Recently, Folium acquired an active pharmaceutical ingredient certification from the Food and Drug Administration for its CBD isolate. That license will place it “in a registry of a select few companies that can provide pharma with the active ingredient for the development [of] CBD-based drugs,“ according to an October statement from Folium.
Those achievements seem to have set up Folium well for the merger with Australis Capital, a company that was previously traded on the Canadian Stock Exchange.
AUSA originated in 2015 as the investment arm of Canadian investment company Aurora Cannabis Inc. AUSA spun off from Aurora Cannabis in 2018 to gain access to the U.S. cannabis market.

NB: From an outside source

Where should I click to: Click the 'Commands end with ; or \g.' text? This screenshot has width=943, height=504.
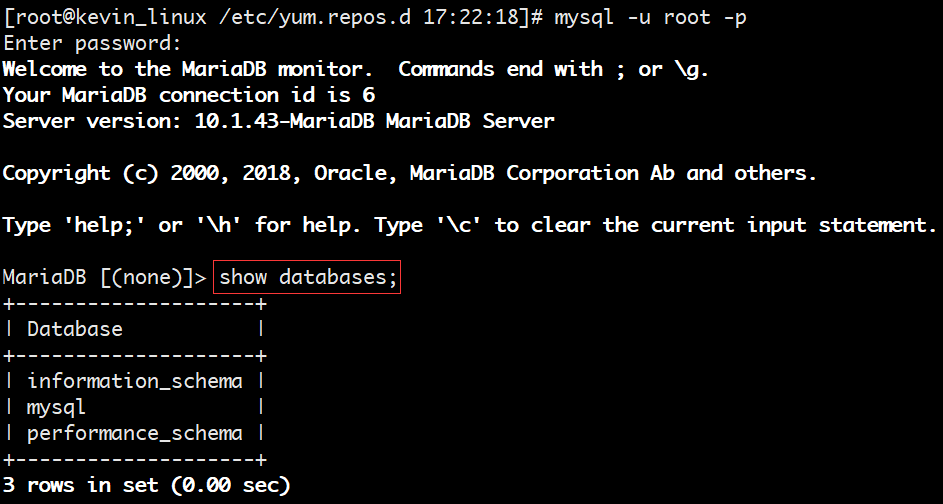tap(554, 69)
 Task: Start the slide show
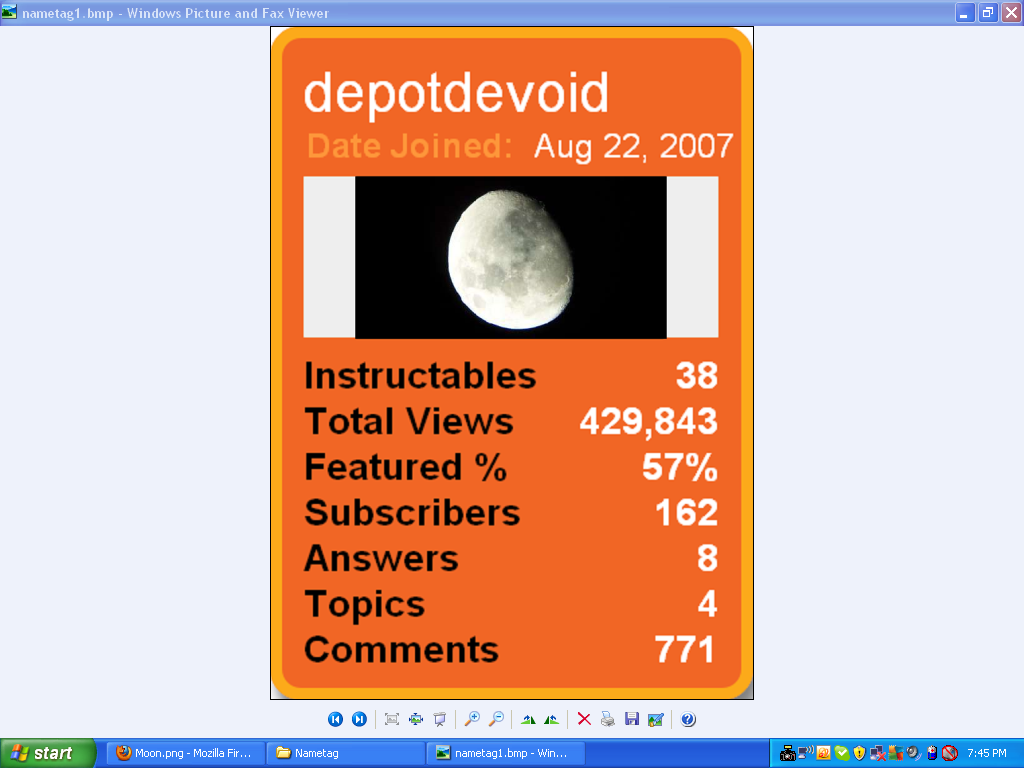(x=439, y=719)
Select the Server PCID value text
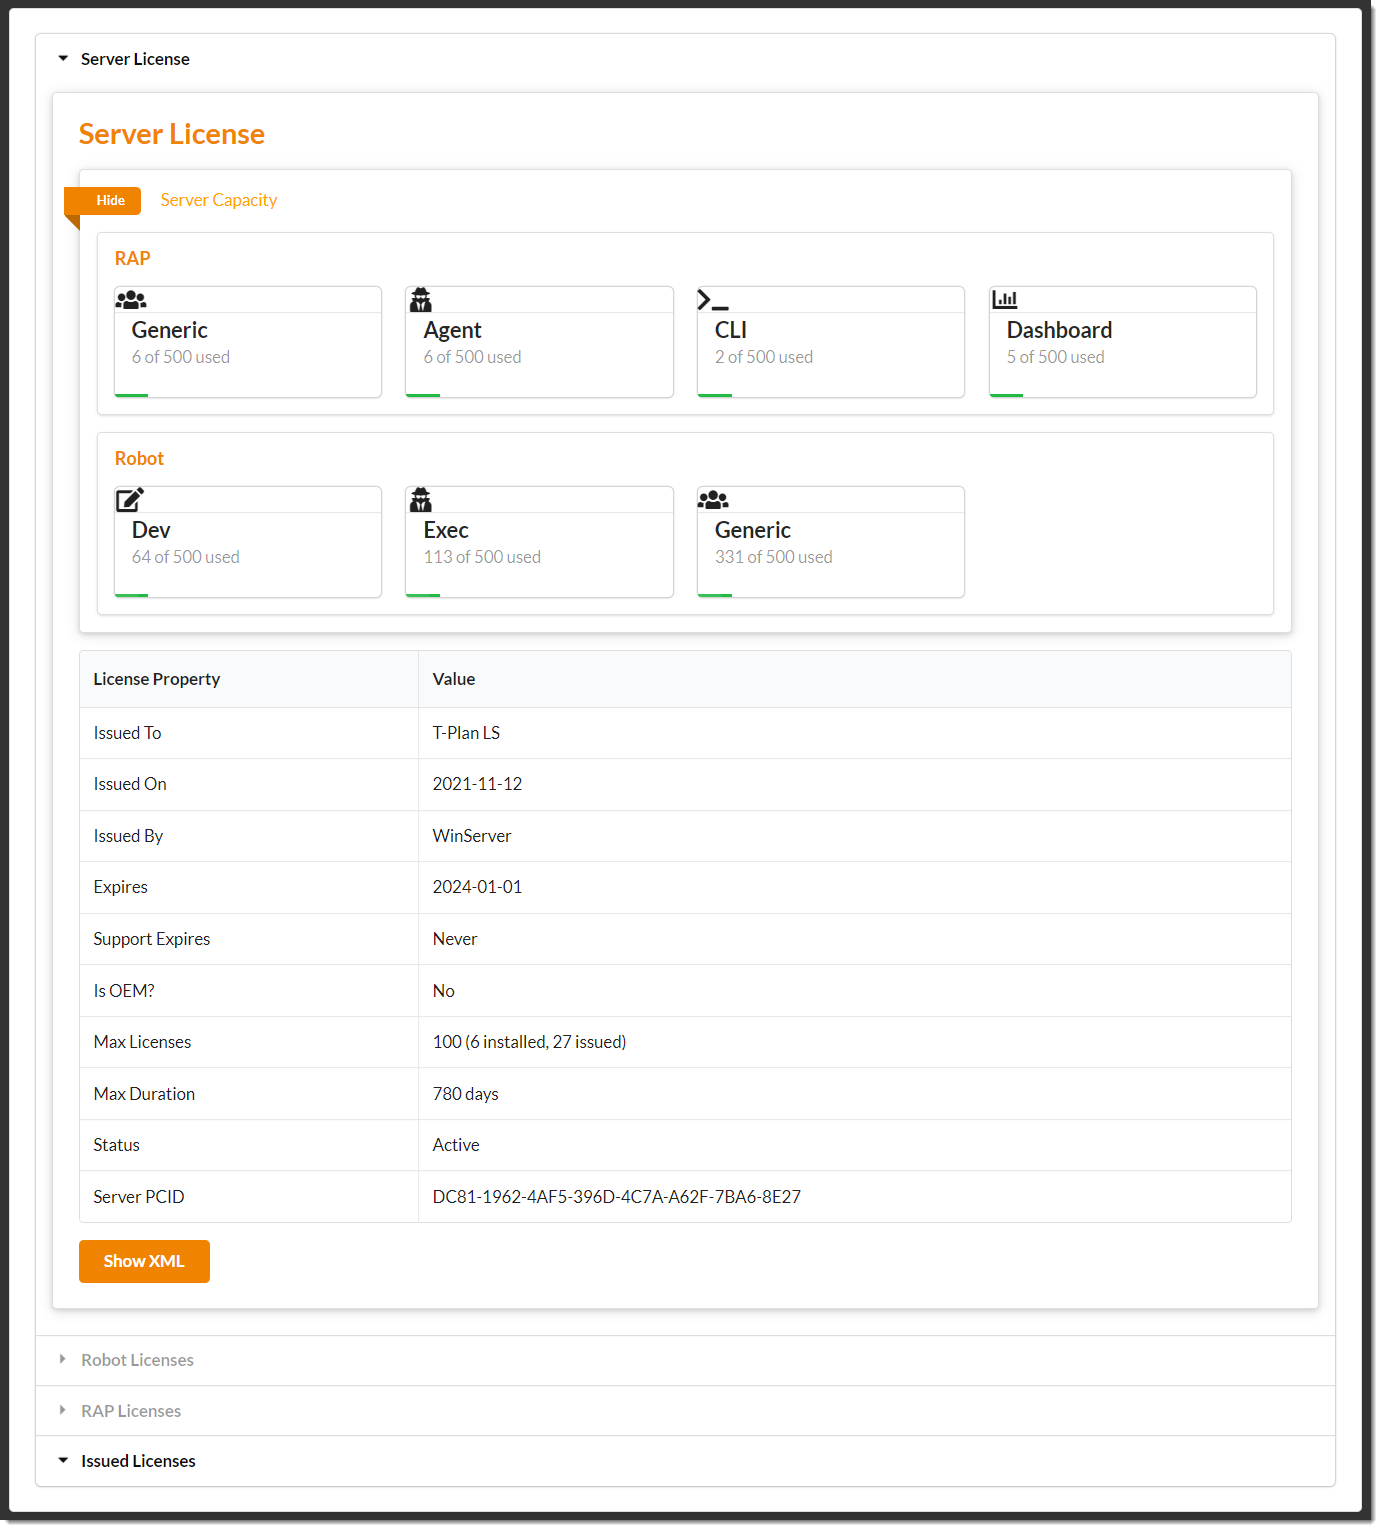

Following the merger, Folium will become a wholly-owned subsidiary of AUSA, and both companies will be rebranded as Folium Biosciences, a publicly traded entity, according to a Dec. 11 joint statement.
When the merger is complete, Folium’s members will hold 89 percent of the company, and AUSA’s shareholders 11 percent, “resulting in a reverse takeover of AUSA,“ the statement says. Based on previous figures for AUSA, that means the resulting company could be worth more than $500 million U.S. dollars when it begins trading on the Canadian Stock Exchange.
“Folium’s core tenants [sic] of quality, science, scale, and innovation — coupled with its broad customer base, long runway of product innovation, operating history, minimal debt structure, and opportunities to further grow the business … makes this an exciting and unique opportunity for AUSA stakeholders,“ AUSA CEO Scott Dowty says in the statement.